Voilà une phrase sensée et tout à fait vraie. Le quotidien du soldat, en plus de la crasse et des parasites, c'est l'ennuis.
Peut-on faire un film réaliste au point de montrer cet aspect de la guerre ?
Oui, assurément.
Ce Stalingrad est un film anti-spectaculaire, même les scènes d'action sont filmées de façon naturaliste. Techniquement, l'image accuse son age, mais les décors sont franchement bons, on sort de l'exagération cinématographique ou le moindre pan de mur doit être noircis, couvert l'impacts de balles et salit au maximum. Ici, Stalingrad ressemble à une ville bombardée, ni plus ni moins.
Et l'angle choisi est bon également: les soldats souffrent, se posent des questions, souvent naïves, ils ont les caractères d'hommes normaux, donc un peu fades par rapport aux standards du cinéma ou tout doit être "bigger than life". Et ils meurent, misérablement, sans ralentis glorieux, ils tombent, c'est tout.

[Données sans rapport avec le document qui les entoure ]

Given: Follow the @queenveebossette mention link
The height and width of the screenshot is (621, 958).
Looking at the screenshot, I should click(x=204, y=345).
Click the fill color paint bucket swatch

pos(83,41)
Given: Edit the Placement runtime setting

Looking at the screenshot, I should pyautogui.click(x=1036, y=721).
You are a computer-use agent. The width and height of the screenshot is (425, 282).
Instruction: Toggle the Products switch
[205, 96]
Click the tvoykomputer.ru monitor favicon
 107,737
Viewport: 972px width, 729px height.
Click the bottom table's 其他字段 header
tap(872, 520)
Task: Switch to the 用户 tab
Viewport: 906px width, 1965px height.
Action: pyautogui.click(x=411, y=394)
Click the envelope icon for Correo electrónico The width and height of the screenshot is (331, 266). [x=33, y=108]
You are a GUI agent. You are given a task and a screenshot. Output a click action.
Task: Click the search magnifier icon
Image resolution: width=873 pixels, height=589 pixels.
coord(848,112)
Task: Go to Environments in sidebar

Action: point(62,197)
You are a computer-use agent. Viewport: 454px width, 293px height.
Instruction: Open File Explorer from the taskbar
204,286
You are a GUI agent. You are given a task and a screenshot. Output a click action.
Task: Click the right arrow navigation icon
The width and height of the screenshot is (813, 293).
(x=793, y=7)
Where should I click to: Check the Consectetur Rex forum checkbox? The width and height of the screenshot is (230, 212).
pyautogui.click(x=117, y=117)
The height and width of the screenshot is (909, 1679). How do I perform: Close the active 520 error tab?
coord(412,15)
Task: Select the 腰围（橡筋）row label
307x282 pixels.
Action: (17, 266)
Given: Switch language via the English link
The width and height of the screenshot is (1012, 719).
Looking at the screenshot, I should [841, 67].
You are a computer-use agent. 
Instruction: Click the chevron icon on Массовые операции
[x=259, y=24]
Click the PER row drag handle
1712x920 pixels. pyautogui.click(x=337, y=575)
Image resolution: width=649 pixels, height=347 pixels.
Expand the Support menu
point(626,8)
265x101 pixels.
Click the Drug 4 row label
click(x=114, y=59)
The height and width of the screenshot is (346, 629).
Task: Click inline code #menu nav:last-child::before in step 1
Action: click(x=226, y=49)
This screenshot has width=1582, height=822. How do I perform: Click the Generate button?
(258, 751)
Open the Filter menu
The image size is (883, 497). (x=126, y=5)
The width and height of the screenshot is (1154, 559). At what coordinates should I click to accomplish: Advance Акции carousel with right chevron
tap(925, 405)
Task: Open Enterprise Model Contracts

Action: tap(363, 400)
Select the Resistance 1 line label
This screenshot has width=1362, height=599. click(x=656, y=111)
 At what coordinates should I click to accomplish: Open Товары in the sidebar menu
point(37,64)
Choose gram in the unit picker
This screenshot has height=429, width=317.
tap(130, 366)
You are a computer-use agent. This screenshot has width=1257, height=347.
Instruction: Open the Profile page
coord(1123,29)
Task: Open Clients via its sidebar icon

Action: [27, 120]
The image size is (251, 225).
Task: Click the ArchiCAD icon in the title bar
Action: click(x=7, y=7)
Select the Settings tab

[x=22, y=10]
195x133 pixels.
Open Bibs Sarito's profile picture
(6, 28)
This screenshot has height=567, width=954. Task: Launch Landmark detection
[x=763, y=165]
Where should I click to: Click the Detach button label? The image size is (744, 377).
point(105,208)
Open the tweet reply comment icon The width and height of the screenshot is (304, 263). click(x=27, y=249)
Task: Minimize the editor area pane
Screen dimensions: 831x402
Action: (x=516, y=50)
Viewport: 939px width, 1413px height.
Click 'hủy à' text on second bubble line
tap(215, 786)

En résulte un film lent, parfois ennuyeux, parfois dérangeant, et en tout cas, pas franchement enthousiasmant. C'est juste la guerre, c'est crade, c'est immoral, c'est des types qui voudraient bien vivre un peu plus longtemps qui tuent d'autres types qui voudraient bien vivre un peu plus longtemps. Et inversement.
A voir pour les amateurs, qui y trouveront leur compte sans soucis, à voir aussi par curiosité. Pour ceux qui cherchent un film à grand spectacle, ce sera clairement saoulant au bout d'une heure.